Teks Sumber:
Beliau menukilkan perkataan Imam Ibnul Qayyim rahimahullaahu ta’ala  dalam kitabnya yang berharga “i’lam al muwaqqiin ‘an robbil ‘alamin 4/204.”

🖊Imam Ibnul Qayyim rahimahullaahu ta’ala berkata :

Faidah ke 70
Jika terjadi permasalahan yang baru muncul, dan tidak ada perkataan seseorang dari alim ulama dalam masalah tersebut, apakah boleh berij’tihad didalamnya dengan memberikan fatwa dan hukum atau tidak??

”Ada tiga sisi pendapat dari ulama dalam masalah ini.

‎أَحَدُهَا: يَجُوزُ، وَعَلَيْهِ تَدُلُّ فَتَاوَى الْأَئِمَّةِbوَأَجْوِبَتُهُمْ؛ فَإِنَّهُمْ كَانُوا يُسْأَلُونَ عَنْ حَوَادِثَ لَمْ تَقَعْ قَبْلَهُمْ فَيَجْتَهِدُونَ فِيهَا، وَقَدْ قَالَ النَّبِيُّ صَلَّى اللَّهُ عَلَيْهِ وَسَلَّمَ: «إذَا اجْتَهَدَ الْحَاكِمُ
‎فَأَصَابَ فَلَهُ أَجْرَانِ، وَإِنْ اجْتَهَدَ فَأَخْطَأَ فَلَهُ أَجْرٌ» وَهَذَا يَعُمُّ مَا اجْتَهَدَ فِيهِ مِمَّا لَمْ يَعْرِفْ فِيهِ قَوْلَ مَنْ قَبْلَهُ وَمَا عَرَفَ فِيهِ أَقْوَالًا وَاجْتَهَدَ فِي الصَّوَابِ مِنْهَا، وَعَلَى هَذَا دَرَجَ السَّلَفُ وَالْخَلَفُ، وَالْحَاجَةُ دَاعِيَةٌ إلَى ذَلِكَ لِكَثْرَةِ الْوَقَائِعِ وَاخْتِلَافِ الْوَقَائِعَ رَأَيْتَ مَسَائِلَ كَثِيرَةً وَاقِعَةً وَهِيَ غَيْرُ مَنْقُولَةٍ، وَلَا يُعْرَفُ فِيهَا كَلَامٌ لِأَئِمَّةِ الْمَذَاهِبِ، وَلَا لِأَتْبَاعِهِمْ.

Data Terekam:
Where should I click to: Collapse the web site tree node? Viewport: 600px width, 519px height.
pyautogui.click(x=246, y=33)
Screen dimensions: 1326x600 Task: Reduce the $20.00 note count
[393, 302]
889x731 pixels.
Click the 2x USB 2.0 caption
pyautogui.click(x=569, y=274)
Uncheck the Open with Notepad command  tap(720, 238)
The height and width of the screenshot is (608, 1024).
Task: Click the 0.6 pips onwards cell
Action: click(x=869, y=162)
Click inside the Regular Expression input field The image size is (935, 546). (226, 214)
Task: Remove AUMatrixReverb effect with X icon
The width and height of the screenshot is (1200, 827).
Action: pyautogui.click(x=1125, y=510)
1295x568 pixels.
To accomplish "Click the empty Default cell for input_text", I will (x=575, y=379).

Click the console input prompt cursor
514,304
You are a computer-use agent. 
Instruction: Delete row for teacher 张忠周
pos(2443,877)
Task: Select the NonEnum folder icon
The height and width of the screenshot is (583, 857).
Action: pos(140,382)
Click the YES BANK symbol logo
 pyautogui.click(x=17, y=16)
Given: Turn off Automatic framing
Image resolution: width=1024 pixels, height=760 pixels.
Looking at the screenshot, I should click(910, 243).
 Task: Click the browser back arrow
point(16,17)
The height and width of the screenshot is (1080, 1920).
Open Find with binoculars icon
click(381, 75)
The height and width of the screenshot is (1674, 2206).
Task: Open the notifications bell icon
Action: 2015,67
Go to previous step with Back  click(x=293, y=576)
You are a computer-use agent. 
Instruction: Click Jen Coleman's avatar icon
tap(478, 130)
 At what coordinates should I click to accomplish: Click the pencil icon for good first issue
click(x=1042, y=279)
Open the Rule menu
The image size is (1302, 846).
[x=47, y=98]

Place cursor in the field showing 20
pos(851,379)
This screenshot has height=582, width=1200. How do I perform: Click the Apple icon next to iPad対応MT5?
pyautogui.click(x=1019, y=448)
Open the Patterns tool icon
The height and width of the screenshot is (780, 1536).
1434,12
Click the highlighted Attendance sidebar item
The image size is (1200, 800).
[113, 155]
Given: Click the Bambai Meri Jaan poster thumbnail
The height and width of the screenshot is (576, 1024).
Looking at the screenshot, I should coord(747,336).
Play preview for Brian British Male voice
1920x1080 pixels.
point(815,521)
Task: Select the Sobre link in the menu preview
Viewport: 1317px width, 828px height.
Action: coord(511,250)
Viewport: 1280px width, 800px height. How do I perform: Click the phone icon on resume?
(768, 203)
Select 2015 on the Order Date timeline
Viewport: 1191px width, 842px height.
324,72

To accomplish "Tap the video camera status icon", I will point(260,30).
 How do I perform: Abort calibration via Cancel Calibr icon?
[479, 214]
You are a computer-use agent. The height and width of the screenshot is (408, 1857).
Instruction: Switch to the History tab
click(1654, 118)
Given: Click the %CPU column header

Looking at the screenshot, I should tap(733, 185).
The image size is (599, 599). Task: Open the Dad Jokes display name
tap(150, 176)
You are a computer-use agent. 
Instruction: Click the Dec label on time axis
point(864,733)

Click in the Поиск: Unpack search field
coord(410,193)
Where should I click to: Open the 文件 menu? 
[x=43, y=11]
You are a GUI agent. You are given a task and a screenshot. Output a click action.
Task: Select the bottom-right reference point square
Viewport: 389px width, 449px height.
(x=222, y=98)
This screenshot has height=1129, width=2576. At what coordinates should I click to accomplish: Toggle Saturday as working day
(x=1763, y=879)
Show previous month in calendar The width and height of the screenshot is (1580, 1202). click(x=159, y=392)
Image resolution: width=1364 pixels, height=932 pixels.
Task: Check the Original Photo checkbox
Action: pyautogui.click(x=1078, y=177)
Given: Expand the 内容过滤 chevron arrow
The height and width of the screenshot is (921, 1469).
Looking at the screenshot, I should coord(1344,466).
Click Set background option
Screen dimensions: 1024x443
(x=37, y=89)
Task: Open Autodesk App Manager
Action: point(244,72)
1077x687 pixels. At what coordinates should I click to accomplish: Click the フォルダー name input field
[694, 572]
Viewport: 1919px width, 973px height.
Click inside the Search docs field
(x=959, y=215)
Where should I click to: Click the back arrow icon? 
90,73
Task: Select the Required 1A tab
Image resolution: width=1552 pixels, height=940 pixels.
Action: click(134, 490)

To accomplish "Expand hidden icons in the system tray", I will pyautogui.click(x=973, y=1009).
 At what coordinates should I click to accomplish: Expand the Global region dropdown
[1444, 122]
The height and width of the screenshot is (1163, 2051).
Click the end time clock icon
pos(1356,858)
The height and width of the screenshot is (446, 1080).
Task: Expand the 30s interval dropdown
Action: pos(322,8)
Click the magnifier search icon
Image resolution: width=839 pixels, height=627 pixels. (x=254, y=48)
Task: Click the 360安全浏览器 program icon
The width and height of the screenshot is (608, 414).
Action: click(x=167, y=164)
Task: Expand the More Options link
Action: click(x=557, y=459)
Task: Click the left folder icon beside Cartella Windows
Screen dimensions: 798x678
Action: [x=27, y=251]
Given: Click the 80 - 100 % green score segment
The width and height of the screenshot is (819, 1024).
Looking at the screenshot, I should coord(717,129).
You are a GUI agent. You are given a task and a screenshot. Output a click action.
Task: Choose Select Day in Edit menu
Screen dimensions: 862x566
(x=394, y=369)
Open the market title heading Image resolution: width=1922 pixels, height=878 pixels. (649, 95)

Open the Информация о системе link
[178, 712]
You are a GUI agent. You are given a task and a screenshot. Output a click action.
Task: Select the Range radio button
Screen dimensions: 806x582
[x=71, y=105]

Soal Latihan:
• a. Ringkaslah teks sumber dalam dua kalimat.
• b. Tulis ulang dengan lebih ringkas paragraf dalam teks sumber yang diawali "Jika terjadi permasalahan yang baru muncul".
• c. Menurut teks sumber, ada berapa sisi pendapat ulama dalam masalah ini?
Data tersebut merupakan bahan yang terpisah dari teks sumber.

Jawaban:
• a. Teks ini mengutip perkataan Imam Ibnul Qayyim dalam kitab I'lam al-Muwaqqi'in 4/204 tentang boleh tidaknya berijtihad dengan memberi fatwa dan hukum dalam masalah baru yang belum pernah dibahas ulama. Menurutnya ada tiga pendapat ulama, dan pendapat pertama membolehkannya dengan dalil fatwa para imam yang berijtihad dalam peristiwa baru serta hadis bahwa hakim yang berijtihad mendapat dua pahala jika benar dan satu pahala jika keliru.

• b. Bolehkah berijtihad dengan memberi fatwa dan hukum dalam masalah baru yang belum pernah dibahas oleh seorang ulama pun?

• c. Ada tiga sisi pendapat.